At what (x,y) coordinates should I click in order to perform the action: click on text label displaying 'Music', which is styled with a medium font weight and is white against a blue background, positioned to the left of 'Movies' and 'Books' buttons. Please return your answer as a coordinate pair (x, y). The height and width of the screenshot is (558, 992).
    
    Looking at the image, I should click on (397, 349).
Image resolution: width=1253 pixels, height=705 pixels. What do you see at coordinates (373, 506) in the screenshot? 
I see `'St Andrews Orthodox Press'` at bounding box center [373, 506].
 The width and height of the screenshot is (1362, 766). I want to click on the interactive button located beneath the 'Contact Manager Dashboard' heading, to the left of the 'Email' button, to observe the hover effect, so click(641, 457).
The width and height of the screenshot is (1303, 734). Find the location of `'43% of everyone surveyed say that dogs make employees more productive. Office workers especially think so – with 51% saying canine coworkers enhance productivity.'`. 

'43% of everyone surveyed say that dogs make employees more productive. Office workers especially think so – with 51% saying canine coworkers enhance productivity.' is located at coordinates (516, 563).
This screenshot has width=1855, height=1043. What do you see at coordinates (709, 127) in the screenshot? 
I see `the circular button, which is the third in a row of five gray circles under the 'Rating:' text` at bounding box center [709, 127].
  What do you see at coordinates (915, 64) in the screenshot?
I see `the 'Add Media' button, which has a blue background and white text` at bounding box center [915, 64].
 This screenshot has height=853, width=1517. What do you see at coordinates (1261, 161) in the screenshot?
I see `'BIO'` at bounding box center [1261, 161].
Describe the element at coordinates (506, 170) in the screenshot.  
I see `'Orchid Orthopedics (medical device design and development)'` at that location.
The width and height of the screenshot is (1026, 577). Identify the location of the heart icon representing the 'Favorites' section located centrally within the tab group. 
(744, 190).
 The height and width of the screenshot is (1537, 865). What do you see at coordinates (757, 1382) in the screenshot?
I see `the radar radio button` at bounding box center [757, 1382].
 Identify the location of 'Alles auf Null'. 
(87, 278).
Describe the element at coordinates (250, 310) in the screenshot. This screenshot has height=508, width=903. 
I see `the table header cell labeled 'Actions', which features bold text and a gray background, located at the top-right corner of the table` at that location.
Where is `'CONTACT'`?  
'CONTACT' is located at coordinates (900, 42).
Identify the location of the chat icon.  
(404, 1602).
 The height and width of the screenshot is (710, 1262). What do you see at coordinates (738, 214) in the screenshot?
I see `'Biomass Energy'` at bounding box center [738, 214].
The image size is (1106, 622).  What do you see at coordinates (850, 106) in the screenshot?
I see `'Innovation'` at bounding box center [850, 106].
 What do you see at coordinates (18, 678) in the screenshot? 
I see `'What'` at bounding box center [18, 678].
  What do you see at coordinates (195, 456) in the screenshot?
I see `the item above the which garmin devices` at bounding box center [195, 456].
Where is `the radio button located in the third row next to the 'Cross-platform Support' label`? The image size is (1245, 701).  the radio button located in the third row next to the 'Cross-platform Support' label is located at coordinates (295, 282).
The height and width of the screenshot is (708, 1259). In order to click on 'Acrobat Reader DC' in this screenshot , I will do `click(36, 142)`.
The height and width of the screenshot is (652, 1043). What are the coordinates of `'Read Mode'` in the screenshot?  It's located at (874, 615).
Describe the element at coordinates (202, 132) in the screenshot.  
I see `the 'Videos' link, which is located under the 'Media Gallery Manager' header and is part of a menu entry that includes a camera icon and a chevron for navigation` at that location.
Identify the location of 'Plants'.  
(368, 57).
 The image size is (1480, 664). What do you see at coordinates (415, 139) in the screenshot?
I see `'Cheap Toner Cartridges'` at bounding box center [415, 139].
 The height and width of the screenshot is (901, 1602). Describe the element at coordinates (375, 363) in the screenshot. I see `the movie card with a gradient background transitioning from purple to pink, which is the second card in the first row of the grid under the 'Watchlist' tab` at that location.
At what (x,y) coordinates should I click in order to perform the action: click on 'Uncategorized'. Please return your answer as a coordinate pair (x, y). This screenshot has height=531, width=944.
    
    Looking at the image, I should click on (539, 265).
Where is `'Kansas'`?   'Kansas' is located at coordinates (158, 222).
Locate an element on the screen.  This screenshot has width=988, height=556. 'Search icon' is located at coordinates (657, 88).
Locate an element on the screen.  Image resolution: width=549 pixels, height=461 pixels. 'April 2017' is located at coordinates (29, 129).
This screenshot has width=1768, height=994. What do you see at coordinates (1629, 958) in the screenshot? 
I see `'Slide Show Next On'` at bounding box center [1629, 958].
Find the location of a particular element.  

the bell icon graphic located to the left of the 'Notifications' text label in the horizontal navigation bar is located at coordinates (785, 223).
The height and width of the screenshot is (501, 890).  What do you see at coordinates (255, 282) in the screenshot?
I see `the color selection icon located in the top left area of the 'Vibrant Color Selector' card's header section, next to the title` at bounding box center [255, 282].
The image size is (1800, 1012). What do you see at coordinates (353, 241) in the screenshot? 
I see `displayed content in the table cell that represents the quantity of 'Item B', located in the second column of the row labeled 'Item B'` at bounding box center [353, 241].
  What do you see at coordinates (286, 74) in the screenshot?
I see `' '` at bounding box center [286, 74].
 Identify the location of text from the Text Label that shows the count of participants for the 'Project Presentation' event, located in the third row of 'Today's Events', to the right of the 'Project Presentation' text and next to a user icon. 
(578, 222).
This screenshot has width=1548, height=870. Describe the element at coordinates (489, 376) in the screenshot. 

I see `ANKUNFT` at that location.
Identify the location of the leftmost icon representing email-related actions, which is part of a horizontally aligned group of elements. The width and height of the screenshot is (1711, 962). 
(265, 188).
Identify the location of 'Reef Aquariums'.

.....

> **Required work**
Copy out all of the entries above word for word, keeping every line as it stands.

> **Answer to this task**
At what (x,y) coordinates should I click in order to perform the action: click on text label displaying 'Music', which is styled with a medium font weight and is white against a blue background, positioned to the left of 'Movies' and 'Books' buttons. Please return your answer as a coordinate pair (x, y). The height and width of the screenshot is (558, 992).
    
    Looking at the image, I should click on (397, 349).
Image resolution: width=1253 pixels, height=705 pixels. What do you see at coordinates (373, 506) in the screenshot? 
I see `'St Andrews Orthodox Press'` at bounding box center [373, 506].
 The width and height of the screenshot is (1362, 766). I want to click on the interactive button located beneath the 'Contact Manager Dashboard' heading, to the left of the 'Email' button, to observe the hover effect, so click(641, 457).
The width and height of the screenshot is (1303, 734). Find the location of `'43% of everyone surveyed say that dogs make employees more productive. Office workers especially think so – with 51% saying canine coworkers enhance productivity.'`. 

'43% of everyone surveyed say that dogs make employees more productive. Office workers especially think so – with 51% saying canine coworkers enhance productivity.' is located at coordinates (516, 563).
This screenshot has width=1855, height=1043. What do you see at coordinates (709, 127) in the screenshot? 
I see `the circular button, which is the third in a row of five gray circles under the 'Rating:' text` at bounding box center [709, 127].
  What do you see at coordinates (915, 64) in the screenshot?
I see `the 'Add Media' button, which has a blue background and white text` at bounding box center [915, 64].
 This screenshot has height=853, width=1517. What do you see at coordinates (1261, 161) in the screenshot?
I see `'BIO'` at bounding box center [1261, 161].
Describe the element at coordinates (506, 170) in the screenshot.  
I see `'Orchid Orthopedics (medical device design and development)'` at that location.
The width and height of the screenshot is (1026, 577). Identify the location of the heart icon representing the 'Favorites' section located centrally within the tab group. 
(744, 190).
 The height and width of the screenshot is (1537, 865). What do you see at coordinates (757, 1382) in the screenshot?
I see `the radar radio button` at bounding box center [757, 1382].
 Identify the location of 'Alles auf Null'. 
(87, 278).
Describe the element at coordinates (250, 310) in the screenshot. This screenshot has height=508, width=903. 
I see `the table header cell labeled 'Actions', which features bold text and a gray background, located at the top-right corner of the table` at that location.
Where is `'CONTACT'`?  
'CONTACT' is located at coordinates (900, 42).
Identify the location of the chat icon.  
(404, 1602).
 The height and width of the screenshot is (710, 1262). What do you see at coordinates (738, 214) in the screenshot?
I see `'Biomass Energy'` at bounding box center [738, 214].
The image size is (1106, 622).  What do you see at coordinates (850, 106) in the screenshot?
I see `'Innovation'` at bounding box center [850, 106].
 What do you see at coordinates (18, 678) in the screenshot? 
I see `'What'` at bounding box center [18, 678].
  What do you see at coordinates (195, 456) in the screenshot?
I see `the item above the which garmin devices` at bounding box center [195, 456].
Where is `the radio button located in the third row next to the 'Cross-platform Support' label`? The image size is (1245, 701).  the radio button located in the third row next to the 'Cross-platform Support' label is located at coordinates (295, 282).
The height and width of the screenshot is (708, 1259). In order to click on 'Acrobat Reader DC' in this screenshot , I will do `click(36, 142)`.
The height and width of the screenshot is (652, 1043). What are the coordinates of `'Read Mode'` in the screenshot?  It's located at (874, 615).
Describe the element at coordinates (202, 132) in the screenshot.  
I see `the 'Videos' link, which is located under the 'Media Gallery Manager' header and is part of a menu entry that includes a camera icon and a chevron for navigation` at that location.
Identify the location of 'Plants'.  
(368, 57).
 The image size is (1480, 664). What do you see at coordinates (415, 139) in the screenshot?
I see `'Cheap Toner Cartridges'` at bounding box center [415, 139].
 The height and width of the screenshot is (901, 1602). Describe the element at coordinates (375, 363) in the screenshot. I see `the movie card with a gradient background transitioning from purple to pink, which is the second card in the first row of the grid under the 'Watchlist' tab` at that location.
At what (x,y) coordinates should I click in order to perform the action: click on 'Uncategorized'. Please return your answer as a coordinate pair (x, y). This screenshot has height=531, width=944.
    
    Looking at the image, I should click on (539, 265).
Where is `'Kansas'`?   'Kansas' is located at coordinates (158, 222).
Locate an element on the screen.  This screenshot has width=988, height=556. 'Search icon' is located at coordinates (657, 88).
Locate an element on the screen.  Image resolution: width=549 pixels, height=461 pixels. 'April 2017' is located at coordinates (29, 129).
This screenshot has width=1768, height=994. What do you see at coordinates (1629, 958) in the screenshot? 
I see `'Slide Show Next On'` at bounding box center [1629, 958].
Find the location of a particular element.  

the bell icon graphic located to the left of the 'Notifications' text label in the horizontal navigation bar is located at coordinates (785, 223).
The height and width of the screenshot is (501, 890).  What do you see at coordinates (255, 282) in the screenshot?
I see `the color selection icon located in the top left area of the 'Vibrant Color Selector' card's header section, next to the title` at bounding box center [255, 282].
The image size is (1800, 1012). What do you see at coordinates (353, 241) in the screenshot? 
I see `displayed content in the table cell that represents the quantity of 'Item B', located in the second column of the row labeled 'Item B'` at bounding box center [353, 241].
  What do you see at coordinates (286, 74) in the screenshot?
I see `' '` at bounding box center [286, 74].
 Identify the location of text from the Text Label that shows the count of participants for the 'Project Presentation' event, located in the third row of 'Today's Events', to the right of the 'Project Presentation' text and next to a user icon. 
(578, 222).
This screenshot has width=1548, height=870. Describe the element at coordinates (489, 376) in the screenshot. 

I see `ANKUNFT` at that location.
Identify the location of the leftmost icon representing email-related actions, which is part of a horizontally aligned group of elements. The width and height of the screenshot is (1711, 962). 
(265, 188).
Identify the location of 'Reef Aquariums'.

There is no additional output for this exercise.